Na 3:45 przed końcem czwartej odsłony spotkania Phoenix Suns prowadzili trzema punktami, mieli posiadanie po swojej stronie i Chrisa Paula z piłką w rękach. W każdym innym meczu ten układ byłby niezwykle korzystny i faworyzujący do końcowego triumfu ekipę z Arizony. Jednak tej nocy CP3 nie wydawał się być sobą. Popełniając dwie kolejne straty w końcowych minutach spotkania wyciągnął niejako pomocną dłoń do przeciwników, najpierw niedokładnie podając do Deandre Aytona, a później tracąc równowagę w możliwe, że kluczowej akcji meczu.
– To była moja wina. – powiedział na pomeczowej konferencji Paul, przyznając, że jego ekipa popełniła aż 17 strat. – Sam miałem ich pięć. To było złe podejmowanie decyzji. – dodał. Dla porównania, Milwaukee Bucks jedynie 5-krotnie „oddali” piłkę przeciwnikowi, przez co zanotowali aż o 19 rzutów więcej od przeciwników. To właśnie ta statystyka sprawiła, że pomimo jedynie 40% skuteczności z gry oraz 24% zza łuku, drużyna z Wisconsin ostatecznie wyrównała stan rywalizacji. – Trafili znacznie więcej ważnych rzutów niż my, więc to moja wina. To ja muszę dbać o piłkę. – kontynuował Paul. – Zbyt dobrze pracujemy w obronie, by marnować tak okazje do zdobywania punktów. – dodał rozgrywający.

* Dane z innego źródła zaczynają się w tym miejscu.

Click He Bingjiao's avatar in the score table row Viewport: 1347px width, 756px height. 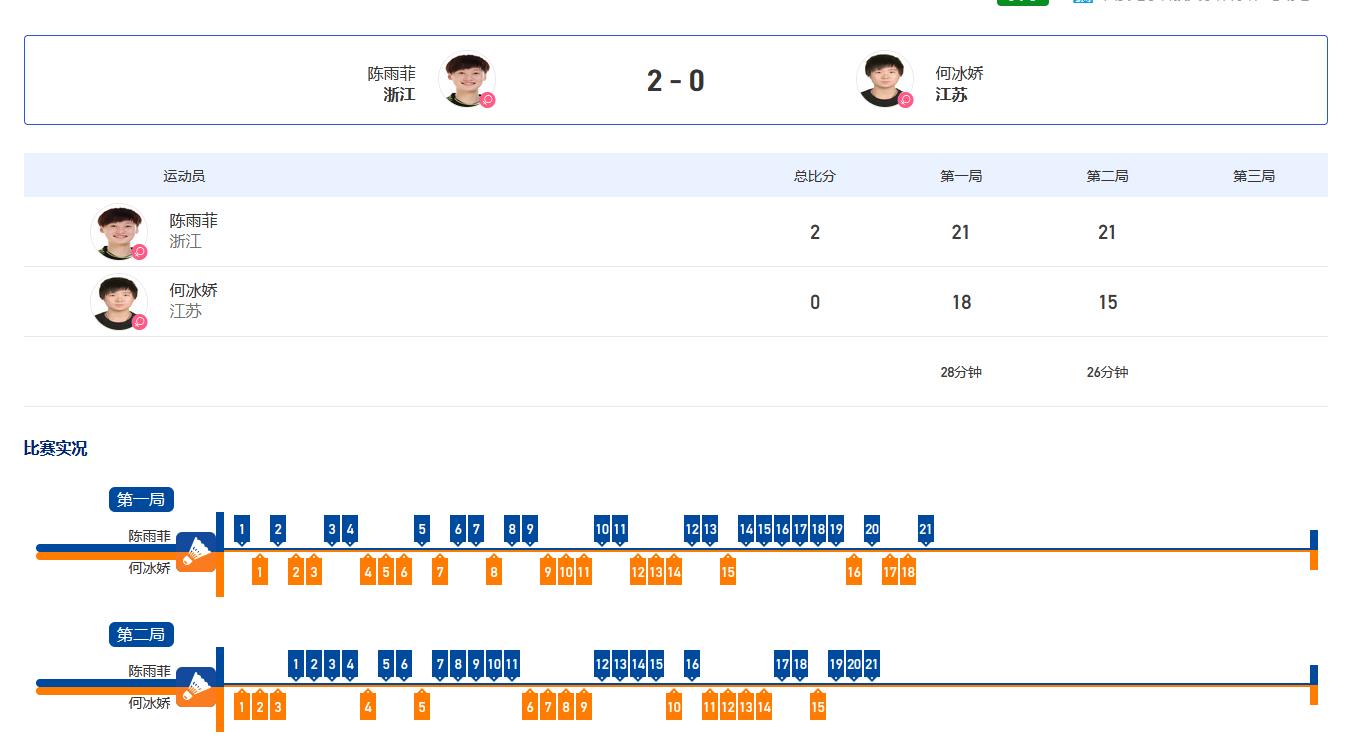(119, 302)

Po porażce głos zabrał również trener gości – Zmiażdżyły nas własne błędy – zaczął Monty Williams – Kiedy masz przewagę w decydującej kwarcie, jeśli potrafisz utrzymać się przy piłce i wykorzystywać posiadania, to czujesz, że możesz ją dowieźć do końca meczu. Z pewnością przegraliśmy dziś wiele pojedynczych sytuacji z własnej winy. – dodał. Kilkadziesiąt sekund po rozpoczęciu czwartej kwarty Phoenix Suns prowadzili nawet 9 punktami, aby ostatecznie dać się dogonić rywalom, którzy przez pierwsze 45 minut gry jedynie 3-krotnie zdołali wyjść na prowadzenie.
– To są Finały. Tu nic nie jest łatwe. Nie da się płynąć od zwycięstwa do zwycięstwa. To jest za wysoka stawka, by ciągle wygrywać. – podsumował dyskusję Cameron Johnson.